_WORK TASK_
Type out all the data below, word for word.

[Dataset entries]
*** Begin section ***
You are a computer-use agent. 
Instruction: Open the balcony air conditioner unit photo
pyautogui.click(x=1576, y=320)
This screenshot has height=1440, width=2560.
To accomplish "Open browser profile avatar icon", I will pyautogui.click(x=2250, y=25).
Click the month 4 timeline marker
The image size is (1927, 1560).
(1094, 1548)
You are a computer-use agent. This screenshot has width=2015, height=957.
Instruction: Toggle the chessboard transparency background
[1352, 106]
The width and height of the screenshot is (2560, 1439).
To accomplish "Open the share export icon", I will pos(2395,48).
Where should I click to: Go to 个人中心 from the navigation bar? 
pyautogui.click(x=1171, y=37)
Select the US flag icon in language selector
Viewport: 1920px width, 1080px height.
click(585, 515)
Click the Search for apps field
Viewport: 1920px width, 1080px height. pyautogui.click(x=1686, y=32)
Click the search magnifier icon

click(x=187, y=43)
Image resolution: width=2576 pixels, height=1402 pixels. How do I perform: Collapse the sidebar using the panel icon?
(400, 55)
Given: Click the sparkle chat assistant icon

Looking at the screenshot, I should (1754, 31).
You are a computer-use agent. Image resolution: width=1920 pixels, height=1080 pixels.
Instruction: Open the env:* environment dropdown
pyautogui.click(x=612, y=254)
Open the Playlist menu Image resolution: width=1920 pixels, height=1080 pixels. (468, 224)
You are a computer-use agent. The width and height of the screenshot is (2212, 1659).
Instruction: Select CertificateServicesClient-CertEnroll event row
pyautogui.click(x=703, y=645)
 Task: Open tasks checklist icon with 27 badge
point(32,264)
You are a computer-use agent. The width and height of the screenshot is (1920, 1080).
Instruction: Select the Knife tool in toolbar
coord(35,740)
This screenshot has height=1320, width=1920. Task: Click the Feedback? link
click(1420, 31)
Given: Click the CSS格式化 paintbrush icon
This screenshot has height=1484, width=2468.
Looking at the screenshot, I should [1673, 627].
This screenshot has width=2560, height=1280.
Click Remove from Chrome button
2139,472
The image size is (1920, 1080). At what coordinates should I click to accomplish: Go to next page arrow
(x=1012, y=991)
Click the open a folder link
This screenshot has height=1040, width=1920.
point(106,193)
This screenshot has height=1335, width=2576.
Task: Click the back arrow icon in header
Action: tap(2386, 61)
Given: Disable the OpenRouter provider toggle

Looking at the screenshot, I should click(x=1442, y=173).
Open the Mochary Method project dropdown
*** End section ***
_RESULT BELOW_
You are a computer-use agent. 
Instruction: Open the balcony air conditioner unit photo
pyautogui.click(x=1576, y=320)
This screenshot has height=1440, width=2560.
To accomplish "Open browser profile avatar icon", I will pyautogui.click(x=2250, y=25).
Click the month 4 timeline marker
The image size is (1927, 1560).
(1094, 1548)
You are a computer-use agent. This screenshot has width=2015, height=957.
Instruction: Toggle the chessboard transparency background
[1352, 106]
The width and height of the screenshot is (2560, 1439).
To accomplish "Open the share export icon", I will pos(2395,48).
Where should I click to: Go to 个人中心 from the navigation bar? 
pyautogui.click(x=1171, y=37)
Select the US flag icon in language selector
Viewport: 1920px width, 1080px height.
click(585, 515)
Click the Search for apps field
Viewport: 1920px width, 1080px height. pyautogui.click(x=1686, y=32)
Click the search magnifier icon

click(x=187, y=43)
Image resolution: width=2576 pixels, height=1402 pixels. How do I perform: Collapse the sidebar using the panel icon?
(400, 55)
Given: Click the sparkle chat assistant icon

Looking at the screenshot, I should (1754, 31).
You are a computer-use agent. Image resolution: width=1920 pixels, height=1080 pixels.
Instruction: Open the env:* environment dropdown
pyautogui.click(x=612, y=254)
Open the Playlist menu Image resolution: width=1920 pixels, height=1080 pixels. (468, 224)
You are a computer-use agent. The width and height of the screenshot is (2212, 1659).
Instruction: Select CertificateServicesClient-CertEnroll event row
pyautogui.click(x=703, y=645)
 Task: Open tasks checklist icon with 27 badge
point(32,264)
You are a computer-use agent. The width and height of the screenshot is (1920, 1080).
Instruction: Select the Knife tool in toolbar
coord(35,740)
This screenshot has height=1320, width=1920. Task: Click the Feedback? link
click(1420, 31)
Given: Click the CSS格式化 paintbrush icon
This screenshot has height=1484, width=2468.
Looking at the screenshot, I should [1673, 627].
This screenshot has width=2560, height=1280.
Click Remove from Chrome button
2139,472
The image size is (1920, 1080). At what coordinates should I click to accomplish: Go to next page arrow
(x=1012, y=991)
Click the open a folder link
This screenshot has height=1040, width=1920.
point(106,193)
This screenshot has height=1335, width=2576.
Task: Click the back arrow icon in header
Action: tap(2386, 61)
Given: Disable the OpenRouter provider toggle

Looking at the screenshot, I should click(x=1442, y=173).
Open the Mochary Method project dropdown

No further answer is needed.